Despite the aforementioned benefits, multi-lingual vulnerability prediction poses three key challenges to be addressed. Firstly, the number of programming languages is large, so training and maintaining a separate model for each language as per the current practice is quite resource-intensive and inefficient in practice. A more practical approach is to develop a single model that can consume data in different languages and predict new vulnerabilities in respective languages. Nevertheless, the effectiveness of such a combined model has not been investigated. Secondly, different languages have distinct code syntax, creating potential issues for code representation. An effective representation model needs to capture the nuances in various languages without requiring significant changes to the model architecture. Code models adapted from large pre-trained language models like CodeBERT [17] are advantageous in this scenario because they have the demonstrated ability to capture syntactic and semantic information of code in different languages through masked language modeling [28]. However, the effectiveness of large language/code models for multi-lingual vulnerability prediction has not been well understood. Thirdly, new languages emerge over time, making it expensive to frequently retrain a model from scratch for the new languages. A better way would be to reuse the knowledge of a trained model on existing languages to adapt to a new language. In this case, we only need to train the model on the data of the new language, which would significantly reduce the training time. This process is commonly referred to as incremental learning or continual learning [29]. However, the use of incremental learning to handle new languages for multi-lingual vulnerability prediction is yet to be explored. Overall, to the best of our knowledge, our study is the first to address the above three challenges, aiming to propose an effective and efficient solution to multi-lingual vulnerability prediction.

II-C Incremental Learning in Software Engineering

Incremental learning has become an increasingly important yet under-explored area of research within Software Engineering, particularly for tasks that involve evolving datasets and the need for models to adapt over time without forgetting previous knowledge. This concept is crucial in software engineering due to the dynamic nature of software development and the continuous integration of new code and features.

Pamela et al. [30] presented an innovative approach that combines incremental learning with multi-feature tossing graphs. This method allows for the continuous updating of the bug triage system with new data, improving its accuracy and efficiency over time. By incorporating fine-grained incremental learning, the system can adapt to new patterns in bug reports and developer activities without discarding the valuable knowledge accumulated from historical data. Zi et al. [31] applied incremental learning to the prediction of bugs in source code changes. This approach is particularly relevant in continuous integration and deployment environments, where code changes are frequent and models must rapidly adapt to new data. By employing incremental learning, the model can update its predictions based on the most recent changes, maintaining high accuracy in bug prediction over time. More recently, Jingmei et al. [32] addressed the challenge of classifying malware in scenarios where only limited data is available. This work leverages incremental learning to effectively update the classification model as new malware samples are discovered, ensuring that the model remains current and effective without the need to be retrained from scratch on the entire dataset.

+ + + + +

_Written instruction A_
Copy the part of the passage on multi-lingual vulnerability prediction that opens with the words containing "Incremental learning has" and closes with "code and features.", replacing "dynamic nature" with "ever-changing nature".
_Written instruction B_
In the passage on multi-lingual vulnerability prediction, what is given as an example of a code model adapted from large pre-trained language models?
_Written instruction C_
Carry on the passage on multi-lingual vulnerability prediction from its final sentence.

_Dataset_
+ + + + +

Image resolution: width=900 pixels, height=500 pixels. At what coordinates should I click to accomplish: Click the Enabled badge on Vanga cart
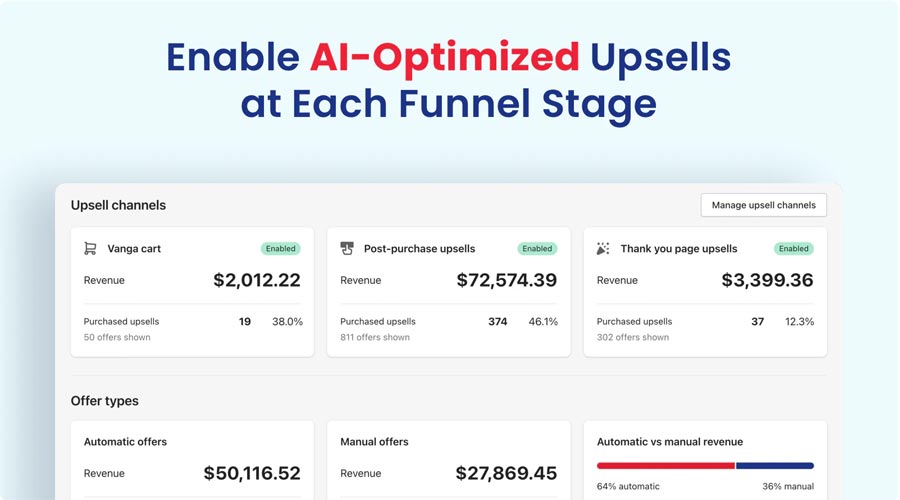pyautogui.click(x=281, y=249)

+ + + + +

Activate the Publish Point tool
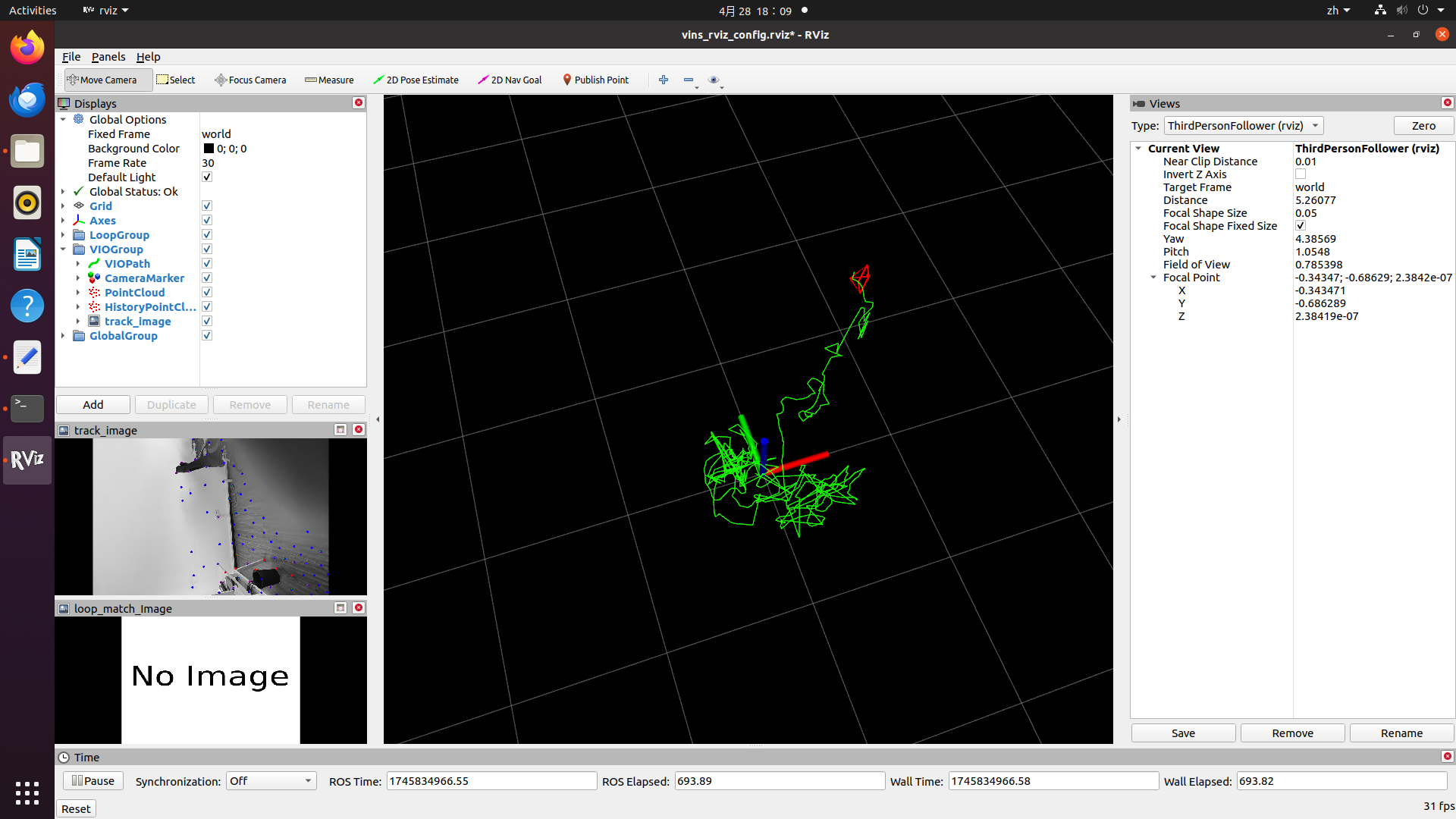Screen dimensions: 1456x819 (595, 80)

+ + + + +

_Exercise result A_
Incremental learning has become an increasingly important yet under-explored area of research within Software Engineering, particularly for tasks that involve evolving datasets and the need for models to adapt over time without forgetting previous knowledge. This concept is crucial in software engineering due to the ever-changing nature of software development and the continuous integration of new code and features.

_Exercise result B_
CodeBERT

_Exercise result C_
These prior studies have demonstrated the potential of incremental learning in addressing the challenges of software engineering tasks that require continuous adaptation. Our work adds to the body of knowledge by investigating the capability of incremental learning for vulnerability prediction. Specifically, to the best of our knowledge, we are the first to leverage incremental learning to enable a multi-lingual vulnerability prediction model to handle a new language without resource-intensively retraining the model on the data of existing languages.

III MVD: A Framework for Multi-Lingual Software Vulnerability Detection

In this section, we present the MVD approach for multi-lingual SV detection and elucidate its adaptability to incorporate new languages.

III-A Overview

MVD aims at detecting software vulnerabilities in multiple programming languages simultaneously. Specifically, our model is designed to detect function-level vulnerabilities in different languages. In contrast, as illustrated in Fig. 1, conventional vulnerability detection models are often constrained by their language-specific designs, where each model is typically tailored for a single programming language. This results in the need for separate models for each new language, introducing redundancy and leading to inconsistent vulnerability detection mechanisms across different languages.

To enable multi-lingual vulnerability prediction, MVD capitalizes on the CodeBERT [33] pre-trained language model. CodeBERT was chosen because it has been pre-trained with CodeSearchNet [34], a large code corpus of multiple programming languages, which allows CodeBERT to discern and encapsulate the intricate lexical and logical nuances of diverse code snippets, yielding a detailed vector representation. It is also worth noting that CodeBERT is currently the state-of-the-art model for function-level vulnerability prediction [24]. However, MVD is unique and innovative in two significant ways compared to existing vulnerability prediction models using CodeBERT (e.g., [11, 20]).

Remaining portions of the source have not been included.